No one can understand depression unless they’ve been there. I was there for 20 years, half my life.
I was a shell of a human being, completely empty and void of feeling, nothing made me happy, and nothing gave me enjoyment; not even my children. I woke up with the feeling of dread year after year and went through the motions of everyday life with my mind full of sadness and my brain battling against itself, all the time. Because there was nothing inside me, I put up a facade and faked my way through everything to survive.
Multiple doctors and almost every medication available could not “fix” me. I wanted to curl in a ball and live my life under the covers because it’s the only place I felt safe. I prayed that I would get cancer and die so the burden wouldn’t be on my shoulders. It’s a terrible life to live when you have no hope. I spent 20 years searching for anything that would make me feel something, and when I had reached the end of the line of medication, there were only alternative methods left.

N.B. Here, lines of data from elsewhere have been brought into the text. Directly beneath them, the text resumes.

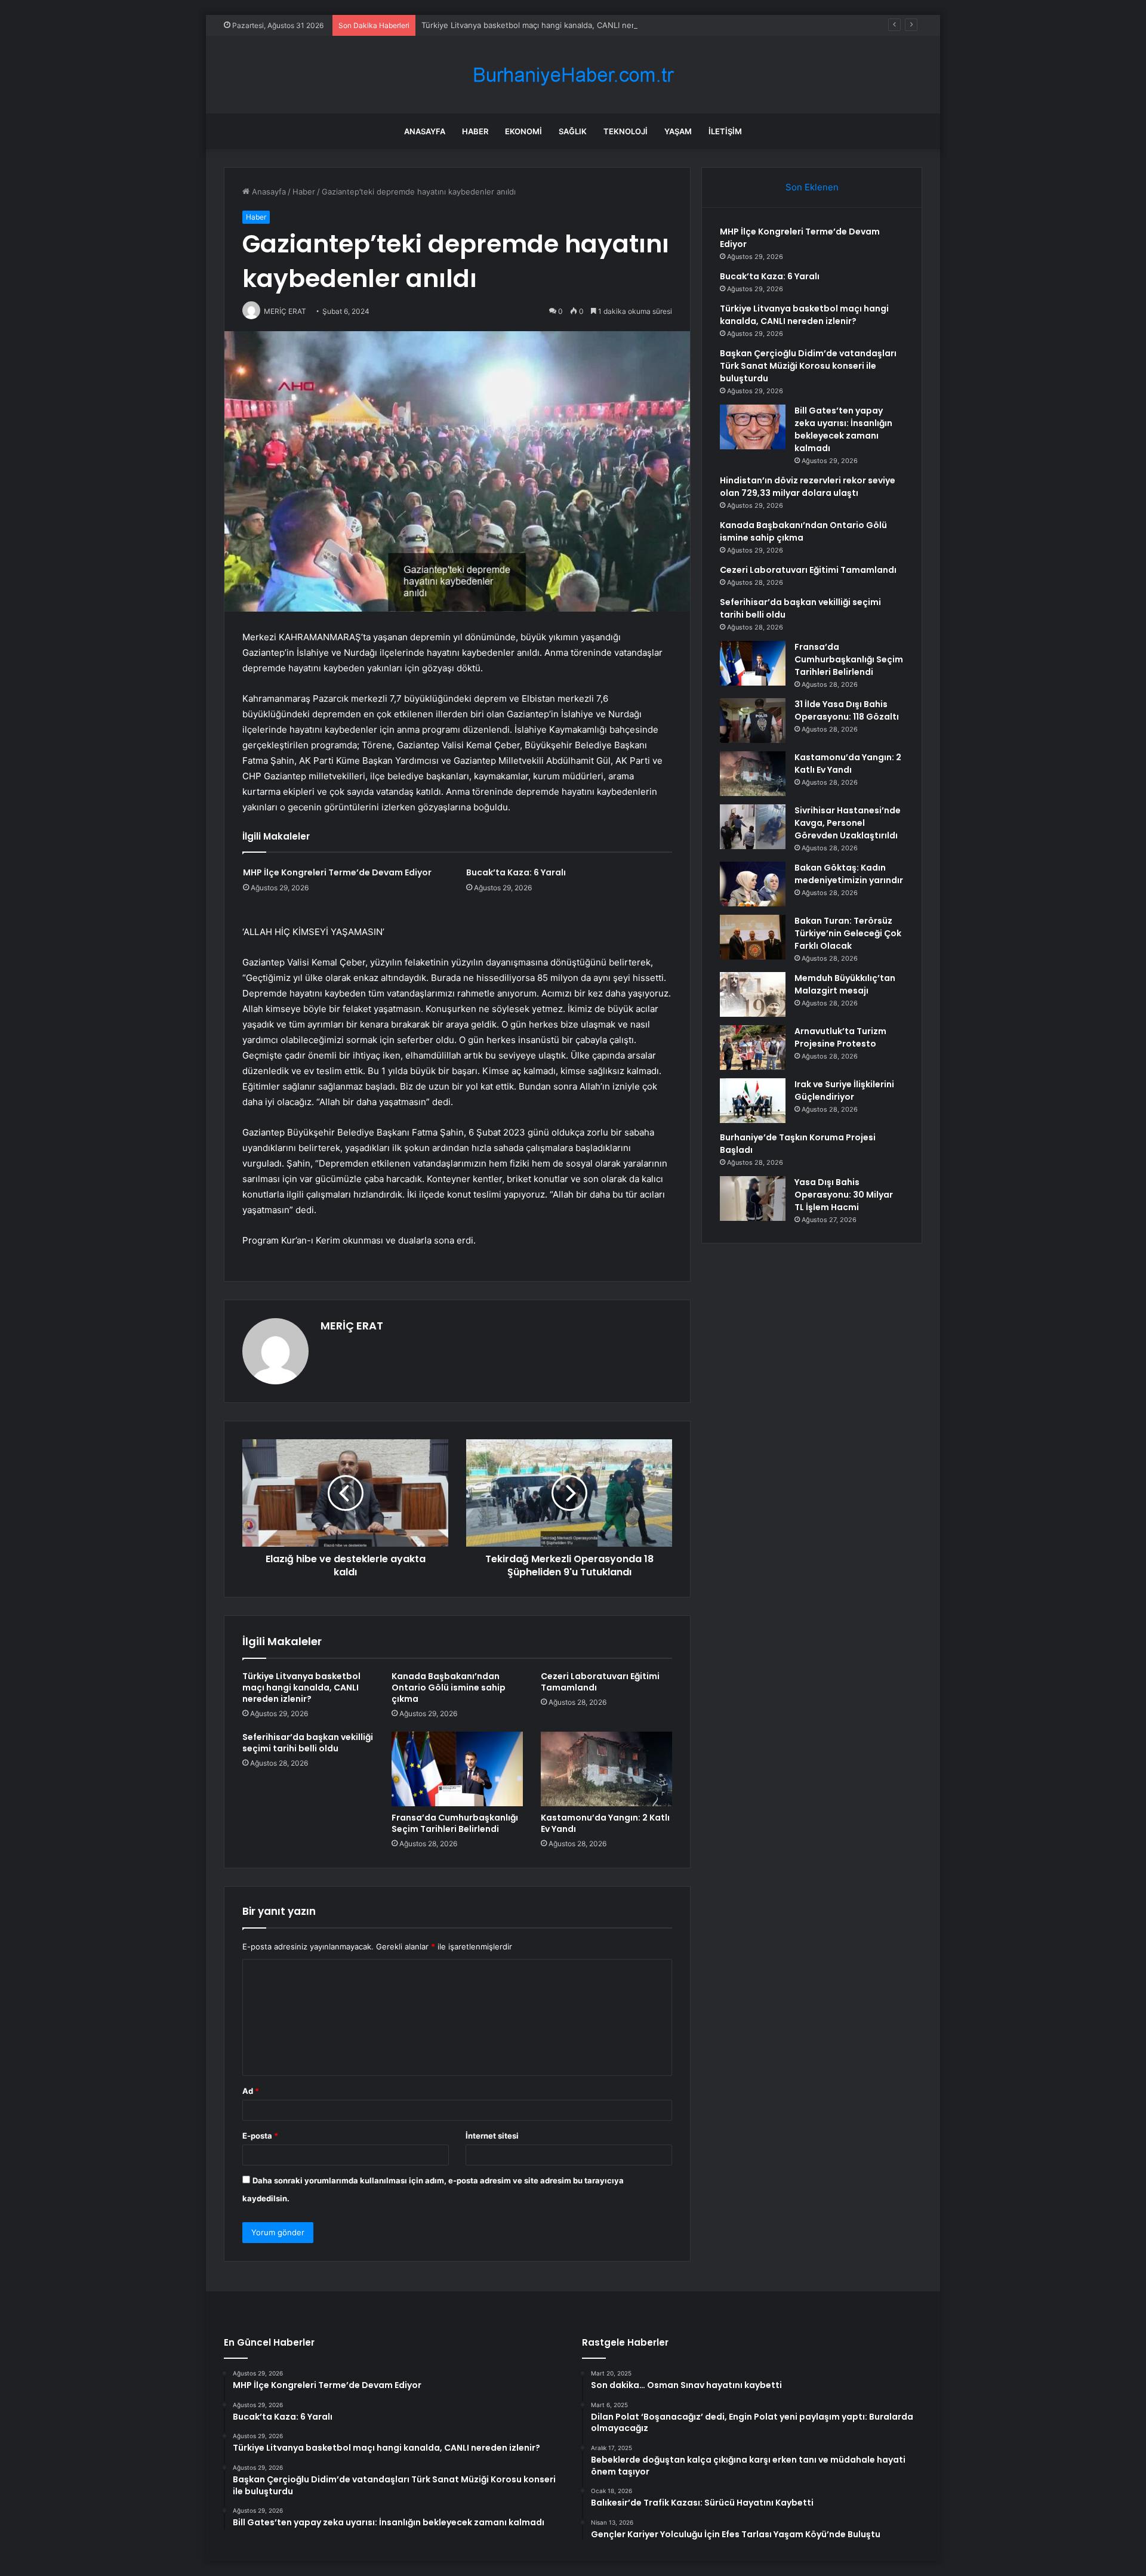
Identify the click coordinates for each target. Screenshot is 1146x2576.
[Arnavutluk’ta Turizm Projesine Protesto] (752, 1047)
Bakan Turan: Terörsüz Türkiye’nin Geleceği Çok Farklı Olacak (847, 933)
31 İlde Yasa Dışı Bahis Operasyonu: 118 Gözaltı (846, 710)
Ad (250, 2091)
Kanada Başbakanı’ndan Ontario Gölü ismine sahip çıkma (449, 1687)
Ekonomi (523, 131)
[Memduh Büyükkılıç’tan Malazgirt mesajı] (752, 994)
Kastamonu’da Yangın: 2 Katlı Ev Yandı (605, 1823)
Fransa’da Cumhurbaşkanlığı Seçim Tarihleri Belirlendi (455, 1823)
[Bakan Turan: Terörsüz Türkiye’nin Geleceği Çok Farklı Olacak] (752, 937)
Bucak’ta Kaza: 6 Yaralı (516, 872)
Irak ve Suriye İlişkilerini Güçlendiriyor (844, 1090)
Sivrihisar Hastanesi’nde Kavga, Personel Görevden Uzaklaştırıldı (847, 822)
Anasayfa (424, 131)
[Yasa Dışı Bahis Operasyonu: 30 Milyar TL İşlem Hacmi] (752, 1198)
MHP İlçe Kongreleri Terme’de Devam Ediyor (337, 872)
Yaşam (678, 131)
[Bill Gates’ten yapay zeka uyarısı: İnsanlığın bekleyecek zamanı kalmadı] (752, 427)
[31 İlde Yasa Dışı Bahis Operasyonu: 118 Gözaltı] (752, 720)
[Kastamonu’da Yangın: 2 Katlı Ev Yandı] (606, 1769)
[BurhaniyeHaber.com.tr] (573, 75)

Luckily my doctor was aware of TMS.
I finished 11 weeks of TMS and am mind blown at the change it has made to my life, I honestly feel it was a miracle for me. I wake up not fearing the day, I smile, I laugh, I actually have fun. I feel and it feels good. I still can’t believe that such a short treatment could make me live a happy, “normal” life. My friends and family can absolutely see the physical difference and tell me how much better I look, and that I seem so happy. TMS has given me a second chance at having an amazing and fulfilling life and a future to look forward too!
I know it works and I know it’s real!